DMSO is a non-toxic solvent with a median lethal dose higher than ethanol (DMSO: LD50, oral, rat, 14,500 mg/kg; ethanol: LD50, oral, rat, 7,060 mg/kg).
Early clinical trials with DMSO were stopped because of questions about its safety, especially its ability to harm the eye. The most commonly reported side effects include headaches and burning and itching on contact with the skin. Strong allergic reactions have been reported. DMSO can cause contaminants, toxins, and medicines to be absorbed through the skin, which may cause unexpected effects. DMSO is thought to increase the effects of blood thinners, steroids, heart medicines, sedatives, and other drugs. In some cases this could be harmful or dangerous.
In Australia, it is listed as a Schedule 4 (S4) Drug, and a company has been prosecuted for adding it to products as a preservative.
Because DMSO easily penetrates the skin, substances dissolved in DMSO may be quickly absorbed. Glove selection is important when working with DMSO. Butyl rubber, fluoroelastomer, neoprene, or thick (15 mil / 0.4 mm) latex gloves are recommended. Nitrile gloves, which are very commonly used in chemical laboratories, may protect from brief contact but have been found to degrade rapidly with exposure to DMSO.

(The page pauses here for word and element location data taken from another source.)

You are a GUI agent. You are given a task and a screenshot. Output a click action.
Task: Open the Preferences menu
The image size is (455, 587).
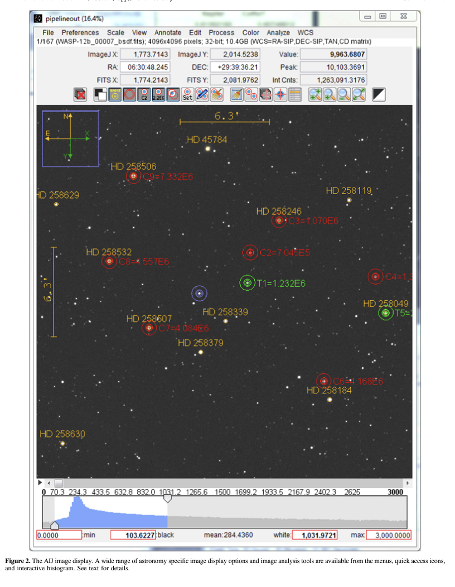pyautogui.click(x=80, y=33)
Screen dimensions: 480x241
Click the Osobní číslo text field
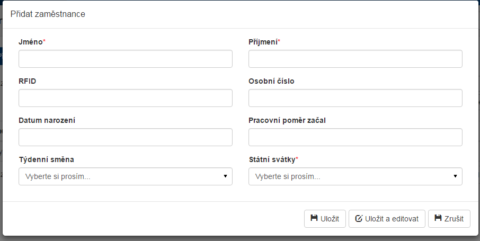[355, 98]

On September 9, 1965, The Wall Street Journal reported that a manufacturer of the chemical warned that the death of an Irish woman after undergoing DMSO treatment for a sprained wrist may have been due to the treatment, although no autopsy was done, nor was a causal relationship established. Clinical research using DMSO was halted and did not begin again until the National Academy of Sciences (NAS) published findings in favor of DMSO in 1972. In 1978, the US FDA approved DMSO for treating interstitial cystitis. In 1980, the US Congress held hearings on claims that the FDA was slow in approving DMSO for other medical uses. In 2007, the US FDA granted “fast track” designation on clinical studies of DMSO’s use in reducing brain tissue swelling following traumatic brain injury. DMSO exposure to developing mouse brains can produce brain degeneration. This neurotoxicity could be detected at doses as low as 0.3 mL/kg, a level exceeded in children exposed to DMSO during bone marrow transplant.

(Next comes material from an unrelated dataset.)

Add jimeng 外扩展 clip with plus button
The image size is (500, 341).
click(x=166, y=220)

DMSO disposed into sewers can also cause odor problems in municipal effluents: waste water bacteria transform DMSO under hypoxic (anoxic) conditions into dimethyl sulfide (DMS) that has a strong disagreeable odor, similar to rotten cabbage. However, chemically pure DMSO is odorless because of the lack of C-S-C (sulfide) and C-S-H (mercaptan) linkages. Deodorization of DMSO is achieved by removing the odorous impurities it contains.
DMSO can decompose at the boiling temperature of 189 °C at normal pressure, possibly leading to an explosion. The decomposition is catalyzed by acids and bases and therefore can be relevant at even lower temperatures. A strong to explosive reaction also takes place in combination with halogen compounds, metal nitrides, metal perchlorates, sodium hydride, periodic acid and fluorinating agents.